Проблема стиля Достоевского существенным образом вписана в его «идеологию», и оттого – тщетны все попытки структуралистского её разрешения. Структуры, как таковой, не существует; структура, как таковая, всегда структура «чегото»; без этого «что–то» разговоры о ней пустая болтовня. Переходя теперь к наблюдению этого «что–то», будем помнить: структура романов Достоевского – сплошная рана, кровоточащая идеями; Достоевский мог бы сказать о себе словами Брукнера: «Я сделал композицию делом жизни, а это тоже большая нагрузка для нервов». И – ни слова больше: просто «большая нагрузка»; не нам судить о степени этой нагрузки; и «структуралисты» пройдут свой квадриллион квадриллионов километров в сгущаемой структурной тьме, чтобы на каком–то отрезке пути ощутить вдруг всю невыносимость этой столь бесхитростно засвидетельствованной нагрузки.

* * *

Вопрос, который я собираюсь представить вашему вниманию, может показаться странным в силу своей непривычности, и тем не менее это вполне естественный, с философской точки зрения даже несколько тривиальный вопрос, именно: «Как возможен Достоевский?»

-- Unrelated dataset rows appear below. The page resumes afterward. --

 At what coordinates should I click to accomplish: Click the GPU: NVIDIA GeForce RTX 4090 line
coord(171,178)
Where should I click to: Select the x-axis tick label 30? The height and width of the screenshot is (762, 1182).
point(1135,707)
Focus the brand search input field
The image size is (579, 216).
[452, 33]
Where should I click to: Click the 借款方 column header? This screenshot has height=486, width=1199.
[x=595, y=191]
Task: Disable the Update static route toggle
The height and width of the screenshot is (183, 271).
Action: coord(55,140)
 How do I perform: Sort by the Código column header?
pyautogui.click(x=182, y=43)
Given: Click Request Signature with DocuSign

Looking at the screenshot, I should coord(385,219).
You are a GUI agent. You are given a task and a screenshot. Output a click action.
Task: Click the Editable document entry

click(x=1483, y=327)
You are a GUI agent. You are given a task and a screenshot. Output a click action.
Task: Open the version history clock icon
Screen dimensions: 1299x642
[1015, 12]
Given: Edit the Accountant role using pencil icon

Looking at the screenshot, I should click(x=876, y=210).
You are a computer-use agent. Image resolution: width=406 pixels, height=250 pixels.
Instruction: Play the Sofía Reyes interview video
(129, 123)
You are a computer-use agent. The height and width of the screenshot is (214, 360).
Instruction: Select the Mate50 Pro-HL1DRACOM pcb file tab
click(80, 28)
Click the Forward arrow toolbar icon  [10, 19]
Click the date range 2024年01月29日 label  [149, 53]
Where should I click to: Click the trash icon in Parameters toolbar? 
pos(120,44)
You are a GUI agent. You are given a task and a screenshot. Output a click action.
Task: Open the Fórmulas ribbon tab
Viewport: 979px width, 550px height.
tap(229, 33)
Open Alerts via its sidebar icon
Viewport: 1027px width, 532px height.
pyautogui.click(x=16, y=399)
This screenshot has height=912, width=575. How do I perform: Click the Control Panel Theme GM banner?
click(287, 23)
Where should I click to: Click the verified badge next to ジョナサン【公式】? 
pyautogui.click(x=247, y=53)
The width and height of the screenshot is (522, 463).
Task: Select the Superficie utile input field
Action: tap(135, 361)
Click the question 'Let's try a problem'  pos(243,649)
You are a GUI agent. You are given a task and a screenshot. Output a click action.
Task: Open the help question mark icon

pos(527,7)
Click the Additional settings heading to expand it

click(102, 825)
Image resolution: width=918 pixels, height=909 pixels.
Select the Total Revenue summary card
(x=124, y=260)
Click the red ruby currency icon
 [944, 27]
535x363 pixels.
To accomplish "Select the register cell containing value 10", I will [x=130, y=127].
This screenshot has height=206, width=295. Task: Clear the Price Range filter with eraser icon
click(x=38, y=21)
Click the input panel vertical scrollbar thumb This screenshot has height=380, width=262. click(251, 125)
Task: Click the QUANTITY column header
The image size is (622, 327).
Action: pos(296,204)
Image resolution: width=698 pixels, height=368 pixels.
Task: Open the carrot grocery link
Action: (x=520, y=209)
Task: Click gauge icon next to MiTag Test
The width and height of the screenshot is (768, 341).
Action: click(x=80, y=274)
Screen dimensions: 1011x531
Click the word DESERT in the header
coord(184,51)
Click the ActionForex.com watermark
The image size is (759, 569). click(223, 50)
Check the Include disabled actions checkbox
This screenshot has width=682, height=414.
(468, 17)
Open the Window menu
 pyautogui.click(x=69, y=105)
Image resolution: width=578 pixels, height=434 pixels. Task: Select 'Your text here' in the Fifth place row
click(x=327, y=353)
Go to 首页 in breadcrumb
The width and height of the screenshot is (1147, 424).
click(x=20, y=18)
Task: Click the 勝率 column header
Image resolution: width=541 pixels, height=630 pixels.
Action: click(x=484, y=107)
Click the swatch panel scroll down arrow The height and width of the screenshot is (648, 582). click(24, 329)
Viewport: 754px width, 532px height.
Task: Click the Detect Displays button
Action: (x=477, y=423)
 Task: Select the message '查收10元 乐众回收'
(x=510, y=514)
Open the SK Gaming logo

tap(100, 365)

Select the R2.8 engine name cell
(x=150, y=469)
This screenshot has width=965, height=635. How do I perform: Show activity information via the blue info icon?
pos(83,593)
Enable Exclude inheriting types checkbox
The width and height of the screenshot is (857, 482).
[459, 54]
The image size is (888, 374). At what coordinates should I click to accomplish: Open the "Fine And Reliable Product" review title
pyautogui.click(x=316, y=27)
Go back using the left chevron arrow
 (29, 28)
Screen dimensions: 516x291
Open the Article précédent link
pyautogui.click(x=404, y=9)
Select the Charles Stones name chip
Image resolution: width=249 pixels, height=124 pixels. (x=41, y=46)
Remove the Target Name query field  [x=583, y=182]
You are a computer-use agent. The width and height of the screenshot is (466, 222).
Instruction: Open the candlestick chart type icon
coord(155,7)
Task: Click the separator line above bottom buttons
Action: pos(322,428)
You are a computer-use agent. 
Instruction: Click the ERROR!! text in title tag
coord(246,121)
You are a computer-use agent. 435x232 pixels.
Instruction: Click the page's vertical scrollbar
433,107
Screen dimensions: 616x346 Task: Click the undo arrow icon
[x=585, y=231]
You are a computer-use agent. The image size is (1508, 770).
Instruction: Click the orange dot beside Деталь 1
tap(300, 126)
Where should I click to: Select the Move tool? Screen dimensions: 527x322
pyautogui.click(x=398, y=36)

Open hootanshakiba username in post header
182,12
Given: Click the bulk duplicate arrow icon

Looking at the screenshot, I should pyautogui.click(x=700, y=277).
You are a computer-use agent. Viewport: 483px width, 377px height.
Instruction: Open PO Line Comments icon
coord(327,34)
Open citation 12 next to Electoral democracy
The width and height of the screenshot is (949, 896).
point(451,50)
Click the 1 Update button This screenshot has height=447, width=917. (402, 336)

Аналогичный вопрос был, как известно, поставлен Кантом в «Критике чистого разума»; речь идет у Канта о синтетических априорных суждениях, но в персонифицированной форме вопрос его мог бы гласить: «Как возможен Ньютон?» Иными словами, философа интересует не факт математического естествознания, а логическая возможность его. И вот, ставя вопрос: «Как возможен Достоевский?», я думаю в ответе своем коснуться – летуче, вкратце, ибо время теснит меня, – начал его творчества. Не «философствование о последнем» и не «структура» интересуют меня, а, если угодно, самавозможность такого философствования и такой структуры.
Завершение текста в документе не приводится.